Household chemicals

Choose natural alternatives to reduce your cancer risks and protect the environment

Many products used at home, such as soaps and detergents, are meant to be washed down the drain. But other products commonly found on kitchen shelves are toxic to people and the environment, and many are, when used improperly, are carcinogenic – meaning chemicals in them have been linked to cancer.

Oven cleaners, floor wax, furniture polish, drain cleaners and spot removers are examples.

Check the labels of products such as these for the following toxic components: lye, phenols, petroleum distillates, trichlorobenzene.

Products containing these chemicals pose a potential threat to health, if improperly used, and also present real environmental hazards when it comes to disposal.

For example, some people think the periodic use of a toxic drain cleaner will prevent clogging when simply pouring a kettle of boiling water down the drain can be just as effective.

If a drain is plugged, try using a plunger and put some muscle into it before resorting to strong chemicals.

Another remedy for a clogged drain is to pour 1/2 cup of baking soda into the drain first, then slowly pour in 1/2 cup of white vinegar; let it stand for 15 minutes, then flush it with boiling water.

It’s often possible to use an alternative, less toxic method to clean or to polish. Ovens, for example, can be cleaned by applying table salt to spills, then scrubbing with a solution of baking soda and water.

A combination of lemon oil and linseed oil makes a good furniture polish.

When you feel it’s absolutely necessary to use a product containing toxic chemicals, some cautions should be observed.

As with pesticides, read the label and use the product only as directed.

Some products become even more dangerous when mixed with others; for example, chlorine bleach mixed with ammonia can produce deadly chloraminehing and rubber gloves may be necessary; good ventilation is a must.

Some of the products found in American homes have chemical ingredients that are potentially harmful.

Look under the kitchen sink, in the bathroom and in the garage for examples. There you’ll find oven cleaners, paint remover, bug killers, solvents, drain cleaners and more. These products are potentially harmful to people and to the environment and should be used with care.

Public concern about the use and disposal of hazardous chemicals has grown dramatically in recent years.

In 1976, Congress passed the Resource Conservation and Recovery Act (RCRA), which set up regulatory procedures governing generation, storage, transport, treatment and disposal of hazardous materials.

There is, however, no regulation of household hazardous wastes, which must be taken care of by individuals.

One of the most-used home cleaning products is detergent. Many detergent products formulated for automatic washing machines and dishwashers contain phosphorous, which causes water quality problems in lakes and rivers.

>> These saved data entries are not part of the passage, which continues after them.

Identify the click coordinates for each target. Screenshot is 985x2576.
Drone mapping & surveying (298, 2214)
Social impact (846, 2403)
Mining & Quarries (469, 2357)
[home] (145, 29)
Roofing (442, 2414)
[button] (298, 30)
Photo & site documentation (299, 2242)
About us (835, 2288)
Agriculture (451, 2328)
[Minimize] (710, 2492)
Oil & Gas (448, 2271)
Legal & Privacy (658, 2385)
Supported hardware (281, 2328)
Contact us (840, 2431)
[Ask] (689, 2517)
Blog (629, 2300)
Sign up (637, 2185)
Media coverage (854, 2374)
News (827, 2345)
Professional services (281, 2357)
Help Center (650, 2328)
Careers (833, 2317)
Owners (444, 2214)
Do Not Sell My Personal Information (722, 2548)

The detergent industry has responded to this problem by developing products that contain little or no phosphate.

For example, all liquid detergents are phosphorous-free, as are some powders.

Again, the label will clearly tell you the phosphorous content. The range is from about 13 percent, in some automatic dishwashing detergents, to none.

When you have a choice, buy the low phosphorous product.

Among the most toxic household products are those used for home repair and maintenance.

Paints, preservatives, strippers, brush cleaners and solvents contain a wide range of chemicals, some of which are suspected carcinogens (cancer-causing). These products should never be put into sewer or septic systems – in other words, not down the drain. To reduce these problems, buy only what you need.